Selected passage:
+-------+

Web site gives patients a new tool to pick hospitals

By Carrie Johnson Weimar • Published: August 11th, 2008
Category: Health in a Heartbeat

Most of us would never dream of picking a new car or an appliance without conducting research and consulting a guidebook. But where do we turn when we need to select a hospital?

The U-S Department of Health and Human Services is trying to take the guesswork out of this important choice. It’s launched a nationwide campaign highlighting information available on the Internet on how patients rate hospitals across the country.

The one-point-nine-million-dollar campaign includes newspaper advertisements in all fifty states that list information on two quality measurements for specific hospitals.

The measurements are the percentage of patients who were given an antibiotic before surgery, which can reduce the rate of infection, and the percentage who said they received help when requested.

The department also has an Internet site, called Hospital Compare, which shows the results of a patient attentiveness survey. The survey asks specific questions, including whether doctors and nurses explained things clearly, listened attentively and treated the patient with respect. Patients are also asked whether they would recommend the hospital to family and friends.

Health and Human Services officials say their goal is to encourage patients to go to high-quality hospitals… and to encourage other hospitals to improve.

The site, www.hospitalcompare.hhs.gov, also features a checklist that patients can use when selecting a hospital and a patient’s bill of rights.

So before you begin trolling the Yellow Pages or consulting friends, do a little research before making such an important decision. Your life just may depend on it.

+-------+

Activity: Can you reproduce, word for word, the stretch of the hospital-comparison article from "The measurements are" through "bill of rights."?

+-------+

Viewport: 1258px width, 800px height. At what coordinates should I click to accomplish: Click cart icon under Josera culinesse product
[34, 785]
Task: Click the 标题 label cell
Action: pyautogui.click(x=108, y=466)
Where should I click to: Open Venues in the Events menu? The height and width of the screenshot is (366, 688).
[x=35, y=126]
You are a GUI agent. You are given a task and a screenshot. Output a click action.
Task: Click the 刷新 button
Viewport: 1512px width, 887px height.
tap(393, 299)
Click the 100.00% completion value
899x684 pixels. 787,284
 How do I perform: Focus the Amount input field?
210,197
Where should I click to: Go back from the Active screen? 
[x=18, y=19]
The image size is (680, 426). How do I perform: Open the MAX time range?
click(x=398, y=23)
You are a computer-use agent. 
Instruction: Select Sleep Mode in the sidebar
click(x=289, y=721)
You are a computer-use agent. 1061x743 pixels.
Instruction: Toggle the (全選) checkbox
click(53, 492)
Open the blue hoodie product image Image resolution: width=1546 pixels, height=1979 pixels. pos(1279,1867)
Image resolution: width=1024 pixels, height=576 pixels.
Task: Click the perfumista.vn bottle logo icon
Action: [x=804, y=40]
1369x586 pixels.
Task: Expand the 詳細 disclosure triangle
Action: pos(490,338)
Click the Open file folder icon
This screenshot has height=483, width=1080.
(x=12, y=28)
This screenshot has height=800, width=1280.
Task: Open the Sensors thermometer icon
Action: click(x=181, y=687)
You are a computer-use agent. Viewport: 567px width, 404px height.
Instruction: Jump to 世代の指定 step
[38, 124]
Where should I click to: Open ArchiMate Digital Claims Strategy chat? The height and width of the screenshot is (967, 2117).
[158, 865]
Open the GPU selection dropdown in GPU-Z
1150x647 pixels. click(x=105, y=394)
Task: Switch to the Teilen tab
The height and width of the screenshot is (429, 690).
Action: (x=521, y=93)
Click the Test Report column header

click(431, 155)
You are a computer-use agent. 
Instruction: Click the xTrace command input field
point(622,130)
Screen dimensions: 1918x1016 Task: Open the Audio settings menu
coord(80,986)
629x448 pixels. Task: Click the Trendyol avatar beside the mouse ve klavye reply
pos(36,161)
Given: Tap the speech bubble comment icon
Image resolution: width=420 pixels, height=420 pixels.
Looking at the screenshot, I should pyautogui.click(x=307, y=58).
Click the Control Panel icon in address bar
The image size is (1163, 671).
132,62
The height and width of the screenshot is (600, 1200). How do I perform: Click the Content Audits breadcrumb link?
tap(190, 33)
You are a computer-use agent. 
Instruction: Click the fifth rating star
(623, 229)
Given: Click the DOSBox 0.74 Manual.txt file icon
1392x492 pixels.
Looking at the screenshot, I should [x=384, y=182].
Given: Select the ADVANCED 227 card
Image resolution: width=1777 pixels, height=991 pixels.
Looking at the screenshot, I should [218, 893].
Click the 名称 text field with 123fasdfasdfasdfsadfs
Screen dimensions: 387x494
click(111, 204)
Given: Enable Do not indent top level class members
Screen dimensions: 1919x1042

+-------+

Result of the exercise:
The measurements are the percentage of patients who were given an antibiotic before surgery, which can reduce the rate of infection, and the percentage who said they received help when requested.

The department also has an Internet site, called Hospital Compare, which shows the results of a patient attentiveness survey. The survey asks specific questions, including whether doctors and nurses explained things clearly, listened attentively and treated the patient with respect. Patients are also asked whether they would recommend the hospital to family and friends.

Health and Human Services officials say their goal is to encourage patients to go to high-quality hospitals… and to encourage other hospitals to improve.

The site, www.hospitalcompare.hhs.gov, also features a checklist that patients can use when selecting a hospital and a patient’s bill of rights.